Error in dictionary file

Irene Solmone

Join Date: Jul 2021

Posts: 20
#1

Error in dictionary file

29 Oct 2021, 07:05

I have a dataset in .txt, which I have to translate with a dictionary file. I have written the dictionary file according to instructions from the owners of the dataset. However, there seems to be a problem with one variable (that I know of, but there might be other problems too). The variable STDIND presents with missing observations (about 80% of all observations), even though it should not. If I run the code in R (written in R language) it works, without giving me missing values, so there must be a problem with my Stata code (and I have to use Stata). This is how I wrote the dictionary file:

Code:

dictionary { _column(1) int ANNO %4f "ANNO" _column(5) int TRIM %1f "TRIM" _column(6) int REG %2f "REG" _column(8) int numcff %2f "SG4" (...) _column(587) int STDFAM %6f "STDFAM" _column(593) int STDIND %6f "STDIND" _column(599) int NN2 %1f "NN2" _column(600) int RPN2 %1f "RPN2" _column(601) int TF %2f "TF" _column(603) int TN2 %1f "TN2" _column(604) int F0_14 %1f "F0_14" _column(605) int CP0_7 %1f "CP0_7" _column(606) int CITTAD %1f "CITTAD" _column(607) int WAVQUA %1f "WAVQUA" _column(608) int nasita %1f "SG13" _column(609) int citita %1f "SG16" _column(610) int annres %3f "SG18" _column(613) int NASSES %3f "NASSES" _column(616) int CITSES %3f "CITSES" _column(619) int RAPSES %3f "RAPSES" }

And this is the code I used to apply the dictionary file (2005_Q2_dict.dct is the dictionary file, sta_2005_2.txt is the dataset in txt):

Code:

clear infile using "$PathDict/2005_Q2_dict.dct", using("$Path05Q2/sta_2005_2.txt")

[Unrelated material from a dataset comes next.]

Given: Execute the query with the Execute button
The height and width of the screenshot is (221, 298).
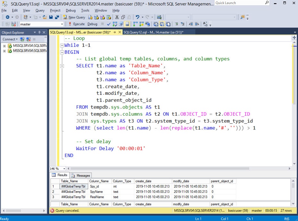Looking at the screenshot, I should 79,24.
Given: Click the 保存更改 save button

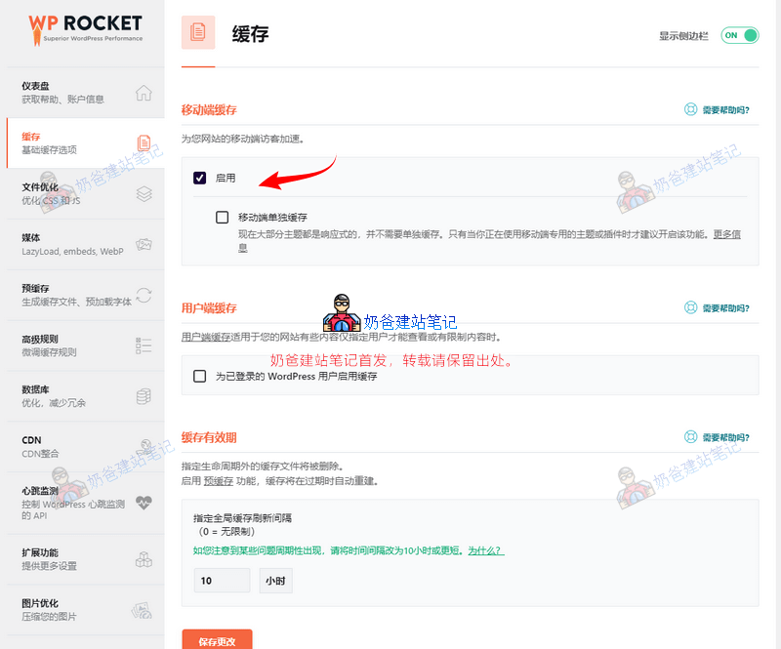Looking at the screenshot, I should tap(216, 640).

Is there a problem with the code? Am I doing something wrong, or missing something?
Tags: .txt, data set, dictionary, import, Infile
William Lisowski

Join Date: Dec 2014

Posts: 10150
#2

29 Oct 2021, 07:37

To start on solving this problem, try changing

Code:

_column(593) int STDIND %6f "STDIND"

to

Code:

_column(593) str6 STDIND %6s "STDIND"

to read STDIND as a string. Then, look at the values of STDIND to see what does not look like a number. Perhaps

Code:

tab STDIND if real(STDIND)==.

will help you find values of STDIND that Stata translates into missing values when converting text to numeric values.
Comment
Irene Solmone

Join Date: Jul 2021

Posts: 20
#3

29 Oct 2021, 08:13

Thank you so much!! This works.
Comment
Irene Solmone

Join Date: Jul 2021

Posts: 20
#4

29 Oct 2021, 08:54

William Lisowski could you tell me how to determine whether to choose int or str, when I have numeric values (if there is some sort of criteria)?
Comment
William Lisowski

Join Date: Dec 2014

Posts: 10150
#5

29 Oct 2021, 09:39

This works.

I don't think you understood what is suggested in post #2.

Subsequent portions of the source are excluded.